Tapfer versuchte Herr Haseloff die rechtlich angeblich saubere Umweltverträglichkeit zu untermauern. Zweifel an der Belastung für die FFH-Gebiete und am Wertverlust von Erholungsgebieten kamen bei ihm nicht auf. Das Problem der Flächenversiegelung stellt sich für ihn ebenfalls nicht. Deutschland ist ja groß genug, um solch kleine Einschnitte zu verkraften. Den jahrelang ungebrochenen Wert von 900 Quadratmeter Verlust an Boden pro Minute muss man offensichtlich nicht gerade jetzt als Aufgabe sehen. Autobahnen, Gewerbegebiete und Siedlungsbau sind nach wie vor wichtiger als Naturerhalt und Agrarflächenschutz.

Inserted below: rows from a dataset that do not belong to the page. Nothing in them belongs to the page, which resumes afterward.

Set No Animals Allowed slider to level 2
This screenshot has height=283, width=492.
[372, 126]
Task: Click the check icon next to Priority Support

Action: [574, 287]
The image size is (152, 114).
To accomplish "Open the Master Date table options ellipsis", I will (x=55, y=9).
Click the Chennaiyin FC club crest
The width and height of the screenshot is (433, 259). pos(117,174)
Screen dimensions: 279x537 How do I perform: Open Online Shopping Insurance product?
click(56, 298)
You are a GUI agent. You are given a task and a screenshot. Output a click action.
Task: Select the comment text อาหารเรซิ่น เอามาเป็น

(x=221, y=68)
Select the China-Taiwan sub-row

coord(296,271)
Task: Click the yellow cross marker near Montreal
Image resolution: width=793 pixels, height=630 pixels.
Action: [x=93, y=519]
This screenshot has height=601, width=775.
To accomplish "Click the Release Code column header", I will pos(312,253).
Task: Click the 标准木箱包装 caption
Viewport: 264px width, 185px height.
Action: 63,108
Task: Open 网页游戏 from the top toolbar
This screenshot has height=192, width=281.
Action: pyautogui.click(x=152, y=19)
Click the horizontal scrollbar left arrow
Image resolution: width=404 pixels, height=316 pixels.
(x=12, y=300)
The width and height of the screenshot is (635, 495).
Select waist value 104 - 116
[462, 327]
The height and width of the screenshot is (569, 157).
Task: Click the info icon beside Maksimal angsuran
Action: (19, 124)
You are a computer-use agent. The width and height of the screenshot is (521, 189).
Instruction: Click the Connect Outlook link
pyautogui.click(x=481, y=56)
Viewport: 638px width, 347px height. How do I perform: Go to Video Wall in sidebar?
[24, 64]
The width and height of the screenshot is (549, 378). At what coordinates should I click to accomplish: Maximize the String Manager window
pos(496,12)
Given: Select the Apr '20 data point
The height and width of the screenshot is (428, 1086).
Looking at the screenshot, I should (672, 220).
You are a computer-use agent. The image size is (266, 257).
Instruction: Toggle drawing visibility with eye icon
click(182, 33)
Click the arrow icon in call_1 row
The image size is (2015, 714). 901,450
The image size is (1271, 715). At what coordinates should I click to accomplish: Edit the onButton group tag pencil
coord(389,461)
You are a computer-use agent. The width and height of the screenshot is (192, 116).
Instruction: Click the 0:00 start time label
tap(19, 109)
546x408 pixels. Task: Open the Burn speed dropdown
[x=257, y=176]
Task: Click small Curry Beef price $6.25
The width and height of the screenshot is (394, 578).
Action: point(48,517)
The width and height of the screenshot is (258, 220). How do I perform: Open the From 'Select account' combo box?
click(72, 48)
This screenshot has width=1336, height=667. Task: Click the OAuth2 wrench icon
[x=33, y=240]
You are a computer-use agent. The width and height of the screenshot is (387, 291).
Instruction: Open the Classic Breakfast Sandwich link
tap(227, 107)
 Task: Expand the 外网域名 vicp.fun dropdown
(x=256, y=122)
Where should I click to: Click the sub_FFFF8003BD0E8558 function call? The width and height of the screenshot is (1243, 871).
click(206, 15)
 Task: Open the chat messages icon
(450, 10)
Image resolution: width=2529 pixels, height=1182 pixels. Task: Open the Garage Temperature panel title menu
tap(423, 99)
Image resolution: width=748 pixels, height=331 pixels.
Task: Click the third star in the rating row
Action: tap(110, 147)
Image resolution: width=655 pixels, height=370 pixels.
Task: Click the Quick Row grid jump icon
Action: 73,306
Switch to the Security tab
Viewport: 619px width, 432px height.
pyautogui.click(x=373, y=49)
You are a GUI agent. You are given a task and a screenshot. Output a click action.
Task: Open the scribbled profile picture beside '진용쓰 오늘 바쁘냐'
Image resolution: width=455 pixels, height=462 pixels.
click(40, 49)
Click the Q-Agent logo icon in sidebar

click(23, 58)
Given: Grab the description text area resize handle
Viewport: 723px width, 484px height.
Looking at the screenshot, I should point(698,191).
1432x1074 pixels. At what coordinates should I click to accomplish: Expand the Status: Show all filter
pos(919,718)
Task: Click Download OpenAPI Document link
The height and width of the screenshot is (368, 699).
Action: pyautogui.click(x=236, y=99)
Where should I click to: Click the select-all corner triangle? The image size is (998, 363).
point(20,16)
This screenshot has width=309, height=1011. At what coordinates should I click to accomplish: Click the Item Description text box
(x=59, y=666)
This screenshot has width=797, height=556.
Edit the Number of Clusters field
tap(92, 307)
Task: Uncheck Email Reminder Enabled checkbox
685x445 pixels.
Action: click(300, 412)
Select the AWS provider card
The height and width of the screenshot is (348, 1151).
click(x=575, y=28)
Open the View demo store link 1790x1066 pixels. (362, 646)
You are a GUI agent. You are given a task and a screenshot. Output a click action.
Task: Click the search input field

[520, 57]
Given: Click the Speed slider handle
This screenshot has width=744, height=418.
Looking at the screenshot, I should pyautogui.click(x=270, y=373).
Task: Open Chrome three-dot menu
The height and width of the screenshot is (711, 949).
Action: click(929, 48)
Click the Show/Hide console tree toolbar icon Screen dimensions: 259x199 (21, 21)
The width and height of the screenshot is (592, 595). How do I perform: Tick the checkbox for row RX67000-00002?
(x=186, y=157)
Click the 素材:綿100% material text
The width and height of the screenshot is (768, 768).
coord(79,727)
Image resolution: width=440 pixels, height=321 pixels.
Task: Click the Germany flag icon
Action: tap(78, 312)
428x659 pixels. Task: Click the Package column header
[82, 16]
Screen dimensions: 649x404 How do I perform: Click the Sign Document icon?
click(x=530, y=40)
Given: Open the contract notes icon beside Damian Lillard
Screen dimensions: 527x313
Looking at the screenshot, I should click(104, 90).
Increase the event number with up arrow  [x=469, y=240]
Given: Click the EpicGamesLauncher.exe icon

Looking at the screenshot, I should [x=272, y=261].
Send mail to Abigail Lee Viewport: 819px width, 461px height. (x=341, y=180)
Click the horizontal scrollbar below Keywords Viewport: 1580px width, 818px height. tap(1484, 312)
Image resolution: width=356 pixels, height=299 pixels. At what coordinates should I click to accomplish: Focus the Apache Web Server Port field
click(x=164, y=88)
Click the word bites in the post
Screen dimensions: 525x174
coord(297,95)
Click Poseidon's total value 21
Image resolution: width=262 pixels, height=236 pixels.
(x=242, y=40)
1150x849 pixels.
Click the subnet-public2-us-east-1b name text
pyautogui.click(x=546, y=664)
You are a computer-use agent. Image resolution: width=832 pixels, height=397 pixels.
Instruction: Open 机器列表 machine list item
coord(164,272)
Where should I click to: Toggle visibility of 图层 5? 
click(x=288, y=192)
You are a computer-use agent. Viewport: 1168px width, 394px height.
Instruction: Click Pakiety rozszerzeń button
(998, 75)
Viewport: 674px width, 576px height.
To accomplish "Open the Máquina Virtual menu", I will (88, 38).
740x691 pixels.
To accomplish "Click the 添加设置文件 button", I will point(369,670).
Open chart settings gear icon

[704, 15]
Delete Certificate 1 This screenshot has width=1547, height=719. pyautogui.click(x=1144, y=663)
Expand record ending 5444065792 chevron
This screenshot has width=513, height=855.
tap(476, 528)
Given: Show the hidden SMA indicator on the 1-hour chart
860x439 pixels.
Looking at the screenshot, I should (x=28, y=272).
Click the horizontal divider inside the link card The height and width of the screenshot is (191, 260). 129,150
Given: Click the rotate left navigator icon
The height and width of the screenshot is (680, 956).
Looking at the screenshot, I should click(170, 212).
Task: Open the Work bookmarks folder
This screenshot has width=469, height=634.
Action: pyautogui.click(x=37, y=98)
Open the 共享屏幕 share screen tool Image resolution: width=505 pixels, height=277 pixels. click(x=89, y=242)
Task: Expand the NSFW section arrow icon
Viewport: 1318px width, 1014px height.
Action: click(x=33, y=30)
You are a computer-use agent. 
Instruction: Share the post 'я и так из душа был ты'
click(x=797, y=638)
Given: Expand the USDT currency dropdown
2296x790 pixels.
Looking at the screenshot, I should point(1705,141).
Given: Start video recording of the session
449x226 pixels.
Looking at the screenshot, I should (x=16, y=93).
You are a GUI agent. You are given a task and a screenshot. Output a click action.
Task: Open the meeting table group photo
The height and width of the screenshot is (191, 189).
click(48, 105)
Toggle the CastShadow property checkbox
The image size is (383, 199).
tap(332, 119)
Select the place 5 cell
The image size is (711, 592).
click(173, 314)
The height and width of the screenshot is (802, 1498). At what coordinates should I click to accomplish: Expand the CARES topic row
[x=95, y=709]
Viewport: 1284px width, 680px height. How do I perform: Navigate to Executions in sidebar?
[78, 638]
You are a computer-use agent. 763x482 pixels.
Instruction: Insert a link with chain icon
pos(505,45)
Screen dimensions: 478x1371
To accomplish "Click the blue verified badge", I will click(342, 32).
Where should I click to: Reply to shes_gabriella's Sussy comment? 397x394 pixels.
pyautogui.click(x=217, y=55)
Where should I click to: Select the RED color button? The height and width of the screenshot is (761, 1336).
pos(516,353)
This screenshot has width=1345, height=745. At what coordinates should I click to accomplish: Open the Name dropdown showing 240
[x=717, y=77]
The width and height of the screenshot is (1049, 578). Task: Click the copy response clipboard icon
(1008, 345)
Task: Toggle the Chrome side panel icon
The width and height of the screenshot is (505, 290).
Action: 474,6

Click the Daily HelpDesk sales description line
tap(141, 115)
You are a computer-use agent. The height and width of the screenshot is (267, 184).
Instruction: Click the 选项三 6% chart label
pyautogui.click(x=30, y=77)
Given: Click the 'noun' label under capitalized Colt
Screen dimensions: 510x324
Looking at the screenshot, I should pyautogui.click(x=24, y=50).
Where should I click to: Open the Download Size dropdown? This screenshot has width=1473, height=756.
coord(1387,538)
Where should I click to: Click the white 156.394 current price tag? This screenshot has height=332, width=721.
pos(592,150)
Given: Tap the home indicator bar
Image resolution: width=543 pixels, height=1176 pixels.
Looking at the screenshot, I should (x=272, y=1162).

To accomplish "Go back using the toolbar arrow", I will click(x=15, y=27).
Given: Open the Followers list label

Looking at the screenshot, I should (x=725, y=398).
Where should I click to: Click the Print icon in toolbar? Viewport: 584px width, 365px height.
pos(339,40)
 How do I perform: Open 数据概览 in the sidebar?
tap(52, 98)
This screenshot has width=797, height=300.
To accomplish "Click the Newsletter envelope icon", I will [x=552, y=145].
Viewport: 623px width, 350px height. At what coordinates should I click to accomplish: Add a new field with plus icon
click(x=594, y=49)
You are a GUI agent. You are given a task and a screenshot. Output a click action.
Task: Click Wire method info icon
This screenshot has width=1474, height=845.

Mit einer Aussage traf er dann noch den Nerv der Protestierenden. Da nur eine sehr kleine Ansammlung an Gegnern anwesend sei, könnte man davon ausgehen, dass die Mehrheit der Bevölkerung diese Autobahn haben möchte. Womit er leider nicht ganz Unrecht hatte. Die Mehrheit der Bevölkerung möchte den Erhalt der Natur, sie möchte die Rettung des Klimas, doch wirklich entschlossen eine Veränderung mitzutragen sind nur sehr wenige Menschen. Obwohl die Proteste der Freitagsbewegung immer größer werden, hat die Politik immer mehr Angst vor der Wählerschaft als vor den drohenden Problemen.
Wünschenswert wäre, wenn amtierende Politiker mehr Meinungen von Wissenschaftlern als von Wirtschaftsverbänden weitergeben.
Wünschenswert wäre es, wenn mehr Menschen nicht erst auf gesetzliche Vorgaben warten, sondern jetzt aktiv den Erhalt der Natur unterstützen.
Gegeninitiativen wie Fridays for Hubraum können einem nur Angst machen um die Zukunft. Jeder muss sich ganz persönlich entscheiden, was für unsere Kinder geeigneter ist.
Einige hoffnungsvolle Naturschützer pflanzten noch kleine Bäume auf die Trasse.
Die Polizei hatte außer ihrer sichtbaren Anwesenheit keine Aufgabe. Der friedliche Charakter der Protestierenden war die gesamte Zeit gegeben.